For small and large organizations alike, the urgency to put together a planning document for a grant proposal often supersedes the longer term work of thoughtfully engaging community stakeholders and determining how best to fulfill their needs. However, very few plans are available for public viewing, and the vast majority of those that are available read more like publicity brochures or case statements that plan by analyzing organizational strengths and weaknesses, milieu, and client/stakeholder needs.

The first plan from a local group that I found typifies this approach – the National Constitution Center, 2011-2015. This is not to say that NCC did not conduct a more in-depth analysis of their position in the sector – their needs and assets, along with those of their audiences members and the Philadelphia community at large. At best, one can assume records of these more difficult conversations – deemed "not fit for public consumption" – remain private to the organization, if they exist at all. The document is very slick and well designed, with large photos of details of the NCC displays, and little text on most pages.
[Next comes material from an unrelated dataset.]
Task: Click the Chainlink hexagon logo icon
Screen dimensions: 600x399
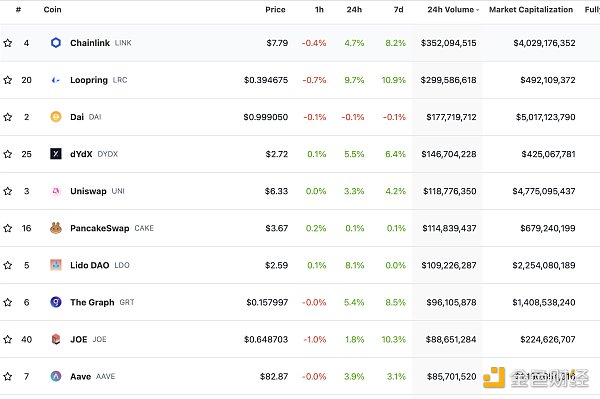Action: (56, 42)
After articulating the mission and vision of the organization (which could have been just taken from their website), the document details five very conceptual “strategic objectives”: thrive, speak, teach, must-see, and reach (8-9). Each of the concepts is defined in follow-up sections, with three to thirteen bulleted “strategies” through which to achieve them (11-9). No specific measures of success, outcomes, indicators, or desired metrics are listed. A subsequent section states that NCC “will measure, benchmark and then set specific targets to work toward in each of these areas,” but that work is put off until yearly “work plans” can be developed (21).

Although the plan encompasses the years that were part of the Great Recession, there is no mention of financial issues, aside from the generic need to “maximize revenues, expand and diversify the base of philanthropic support, and build the endowment” (19). NCC’s plan concludes with a statement describing the planning process as “managed internally” through interviews conducted with staff, Board, funders, local and state policymakers, and partner organizations. No direct contact with city residents – audience members or otherwise – occurred (23).

The second plan I found was from a small, grassroots nonprofit based in North Philadelphia, the Norris Square Neighborhood Project, 2011-2013. Although the document appears shorter than NCC’s (fifteen vesus twenty-five pages), it contains much more information – with no photos or graphics, just full pages of single-spaced discussion.

NSNP’s plan includes an in depth analysis of its constituency’s demographics and perceived needs, as well as a history of how the organization has served the community (7-8). It also contains a table of current programs with outputs and metrics as an appendix (14-5). NSNP’s plan describes conducting a “360° evaluation” of the organization as part of the planning process, including interviews with “key stakeholders with varying relationships to NSNP: funders, partner agencies, competitors, parents, youth and community residents” (5). I was especially struck by the ideas of including competitors’ viewpoints in the planning process; the organization certainly investigated how it was positioned from every vantage point (6, 9-10).

These perceptions were further filtered through a SWOT (Strengths, Weaknesses, Opportunities, and Threats) analysis by an outside consulting group, ultimately informing the four strategic goals of the plan (9-10) – simply labeled Program Development, Leadership Development, Marketing & Visibility, and Financial Development (11-2). Each goal includes objectives – such as, explore and implement, as feasible, earned income strategies (12) – but without identifying specific measures of success, outcomes, indicators, or desired metrics (as was the case with the NCC plan). However, NSNP states that they will next develop a separate “implementation plan” which “will include deliverables and indicators for success” (13).

Conclusions/Questions:

• Who’s viewing and using these strategic plans? Were they created because they’re a funder requirement? (NSNP focused on how it could serve/fill gaps while NCC focused on promotion.)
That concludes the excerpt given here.